Received for publication, October 11, 2005 , and in revised form, February 9, 2006.

	ABSTRACT

TOP ABSTRACT INTRODUCTION EXPERIMENTAL PROCEDURES RESULTS DISCUSSION REFERENCES

 
Adaptation of the halotolerant alga Dunaliella salina to iron deprivation involves extensive changes of chloroplast morphology, photosynthetic activities, and induction of a major 45-kDa chloroplast protein termed Tidi. Partial amino acid sequencing of proteolytic peptides suggested that Tidi resembles chlorophyll a/b-binding proteins which compose light-harvesting antenna complexes (LHC) (Varsano, T., Kaftan, D., and Pick, U. (2003) J. Plant Nutr. 26, 2197-2210). Here we show that Tidi shares the highest amino acid sequence similarity with light-harvesting I chlorophyll a/b-binding proteins from higher plants but has an extended proline-rich N-terminal domain. The accumulation of Tidi is reversed by iron supplementation, and its level is inversely correlated with photosystem I (PS-I) reaction center proteins. In native gel electrophoresis, Tidi co-migrates with enlarged PS-I-LHC-I super-complexes. Single particle electron microscopy analysis revealed that PS-I units from iron-deficient cells are larger (31 and 37 nm in diameter) than PS-I units from control cells (22 nm). The 77 K chlorophyll fluorescence emission spectra of isolated complexes suggest that the Tidi-LHC-I antenna are functionally coupled to the reaction centers of PS-I. These findings indicate that Tidi acts as an accessory antenna of PS-I. The enlargement of PS-I antenna in algae and in cyanobacteria under iron deprivation suggests a common limitation that requires rebalancing of the energy distribution between the two photosystems.

	INTRODUCTION

TOP ABSTRACT INTRODUCTION EXPERIMENTAL PROCEDURES RESULTS DISCUSSION REFERENCES

 
Iron is recognized as a major limiting element for photosynthesis, both in higher plants and in marine phytoplankton. Consequently, iron limitation can cause serious losses of agricultural productivity and affect oceanic carbon assimilation (1, 2). The photosynthetic apparatus represents one of the most iron-enriched cellular systems and therefore is highly vulnerable to iron limitation. Iron deficiency in photosynthetic organisms is manifested by the development of chlorosis (loss of chlorophyll), which is accompanied by loss of photosynthetic components and by inhibition of photosynthetic electron transport reactions (3). Recent studies, mostly carried out in cyanobacteria and in algae, show that photosystem I (PS-I)³ is the primary target to be affected by iron limitation, probably because of its relatively high iron content (12-13 Fe/PS-I units).

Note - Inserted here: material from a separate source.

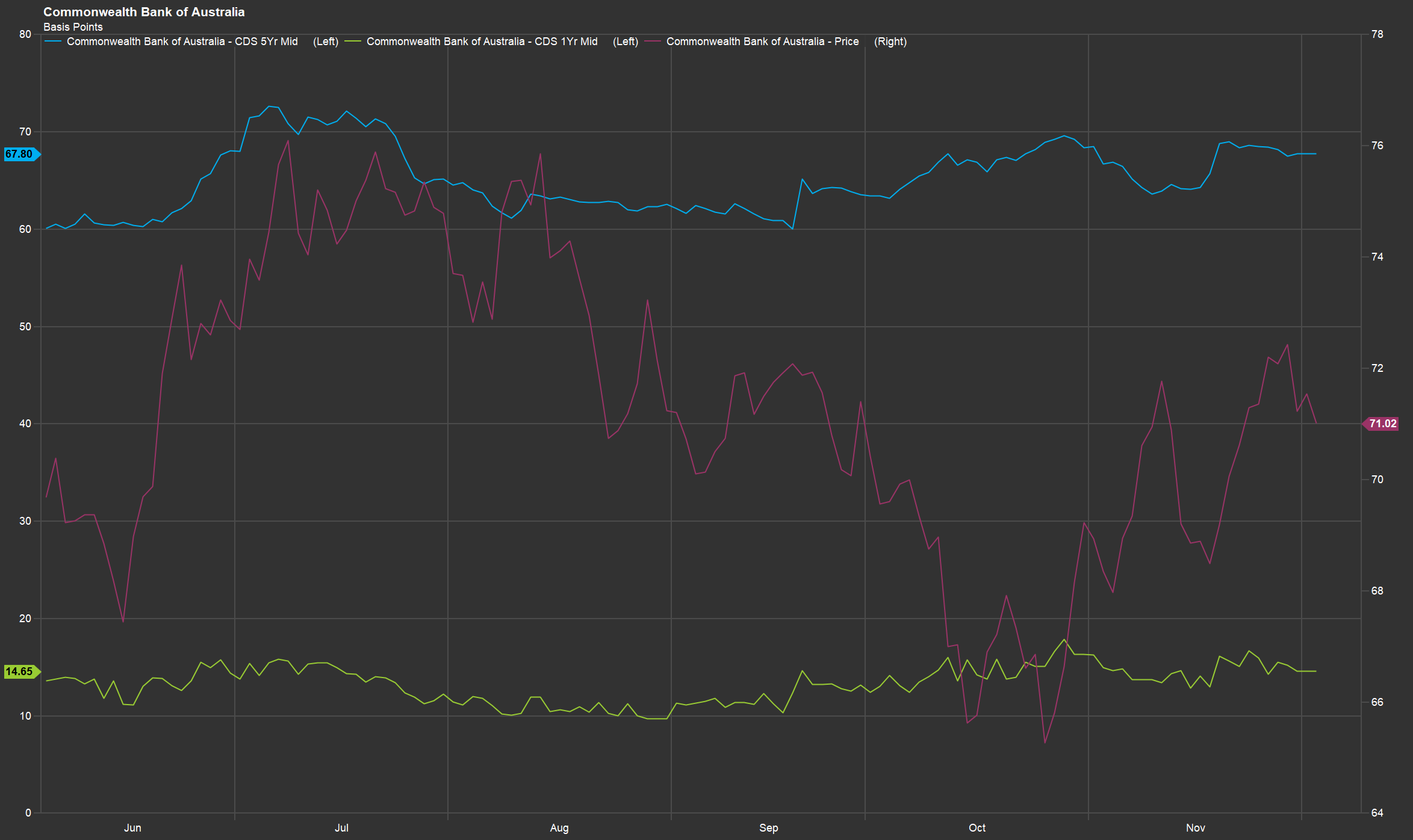Click the blue 5Yr legend line swatch
Screen dimensions: 1413x840
click(x=53, y=42)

In cyanobacteria, iron deficiency induces a large drop in PS-I/PS-II units ratio (reviewed in Ref. 4) and the accumulation of a major chlorophyll a-binding protein, the isiA gene product CP43' that forms an 18-subunit ring around the trimeric PS-I core. Spectroscopic evidence suggests that CP43' is functionally coupled to PS-I reaction centers, indicating that it may act as a peripheral light-harvesting antenna (5, 6). In the green alga Chlamydomonas reinhardtii, iron deprivation is associated with remodeling of PS-I, resulting in changes in the polypeptide composition of LHC-I and in a decreased efficiency of energy transfer between the light harvesting and reaction center (RC) (7, 8).

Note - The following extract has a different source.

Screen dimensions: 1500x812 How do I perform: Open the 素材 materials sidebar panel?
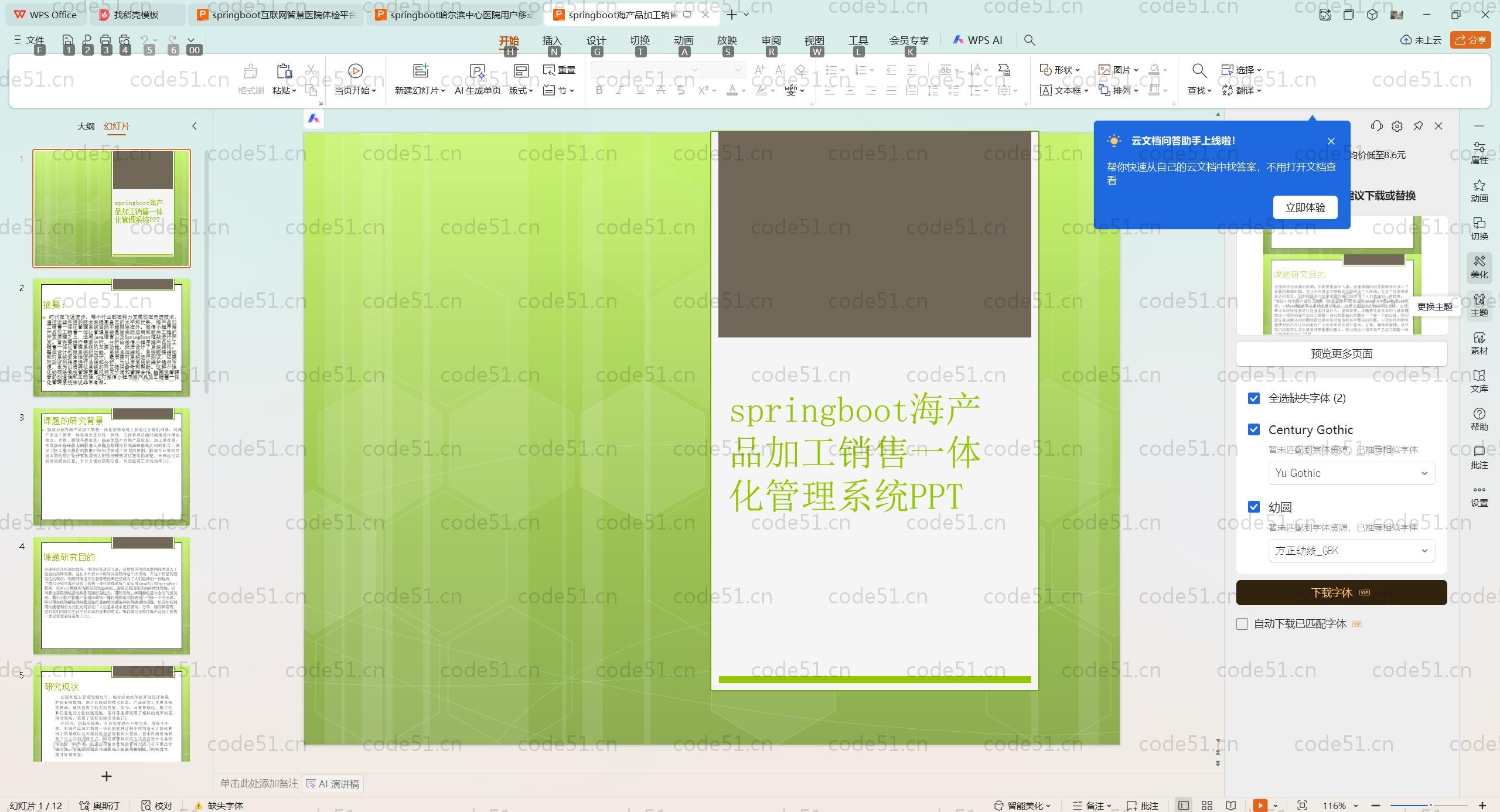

Changes in the structure and composition of PS-I under iron deprivation have been reported also in algae. In the green alga C. reinhardtii and in the red alga Rhodella violacea, iron deficiency induced uncoupling of the light-harvesting antenna, LHC-I, from PS-I reaction centers, as indicated by chlorophyll fluorescence emission measurements and by physical dissociation of PS-I units (7, 9). In C. reinhardtii, antenna proteins in the two photosystems appear to be differentially affected by iron deprivation, and although LHC-II overall abundance and composition remain fairly constant, LHC-I is down-regulated; Lhca3 undergoes N-terminal processing, and other LHC-I polypeptides are either increased or suppressed (8).

The observations that PS-I antenna are being modified under conditions of iron deprivation, which are associated with loss of chlorophyll and/or phycobiliproteins, are intriguing, and their significance is not clear. It has been proposed that the extra CP43' may compensate for the decrease in light harvesting efficiency because of degradation of phycobiliproteins (10). Alternatively, CP43' and the functional dissociation of LHC-I from RC-I in C. reinhardtii may dissipate excessive absorbed light to protect against photoinhibition (11).

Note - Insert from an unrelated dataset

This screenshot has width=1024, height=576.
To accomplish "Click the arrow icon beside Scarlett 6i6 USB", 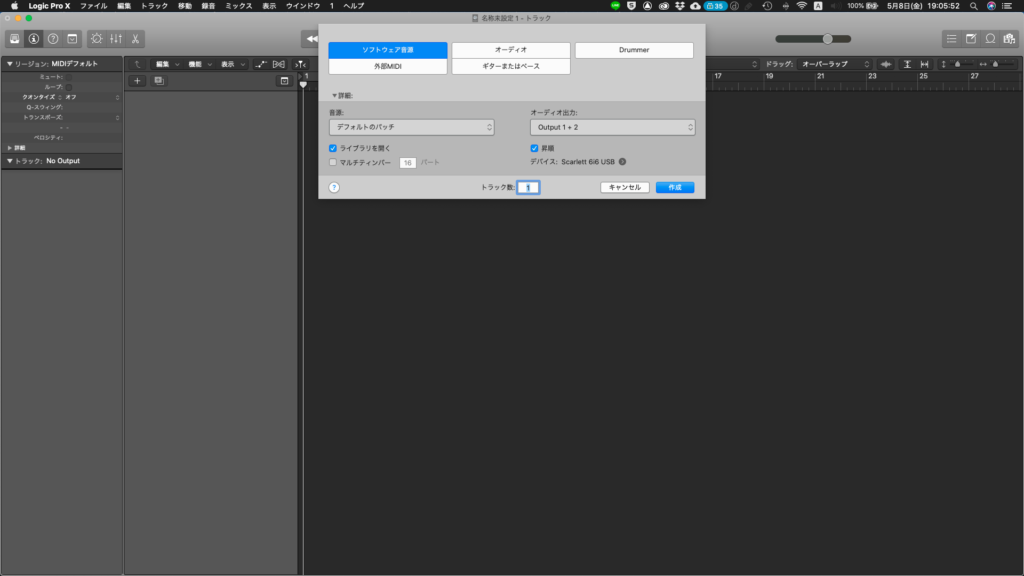I will 622,161.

In a previous work we reported that the halotolerant algae Dunaliella salina maintains photosynthetic activity and cell division even under extreme iron deprivation that causes extensive chlorosis, indicating that its photosynthetic system adapts well to conditions of iron limitation. We also reported the identification of an iron deficiency-induced thylakoid protein of 45 kDa (Tidi), which was tentatively identified as a chlorophyll a/b-binding protein (CAB) (12).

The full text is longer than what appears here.